• [Trecho selecionado]
........
Loucas noites de Porto Alegre, em obras
complementares
José
Antônio Silva
Em um ponto geográfico da cidade, cerveja e maconha.
Algumas quadras acima, uísque e cocaína. Estes ingredientes podem representar, mesmo
que de modo imperfeito, dois tipos de
boemia na Porto Alegre dos anos 60, 70 e 80. E cada uma das vertentes está bem
representada nos livros “Esquina Maldita” e “Na ponta da agulha”, ambos lançados
na mesmíssima Feira do Livro de 2012. As obras, coincidentemente, terminam formando
um díptico – uma dupla de primos entre si, que tem como denominador comum a noite
da Capital rio-grandense num mesmo período histórico.
Em “Esquina...”, de Paulo César “Foguinho” Teixeira,
há o texto escorreito e volteado de um jornalista com pleno domínio de sua arte.
Já o que leva a griffe de Claudinho Pereira, se lê como se escutássemos ao vivo
a levada malandra e o humor (cum grano salis) deste sobrevivente de muitas das
mais loucas noites do Sul.
........
• [Registros de dados]
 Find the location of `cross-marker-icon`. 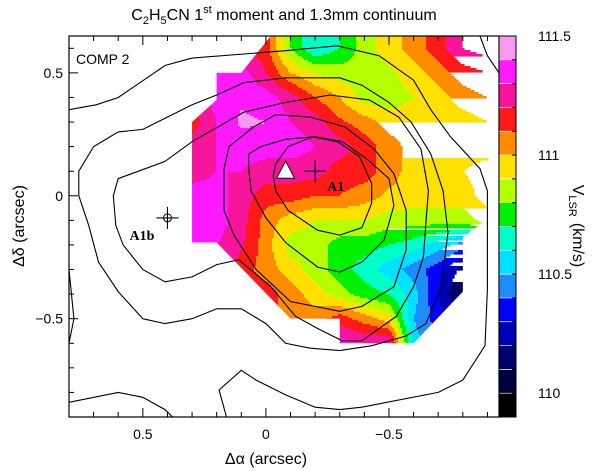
........
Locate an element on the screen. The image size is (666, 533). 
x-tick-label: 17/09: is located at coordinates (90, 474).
........
• [Como resolver]
Responda com base no texto sobre a boemia de Porto Alegre:
1. Em que evento os dois livros foram lançados?
2. Que ingredientes o texto associa ao ponto situado algumas quadras acima?
3. Quem é o autor de “Esquina Maldita”?
Os dados formam um material independente do texto.

• [Resultado do exercício]
1. Na Feira do Livro de 2012.
2. Uísque e cocaína.
3. Paulo César “Foguinho” Teixeira.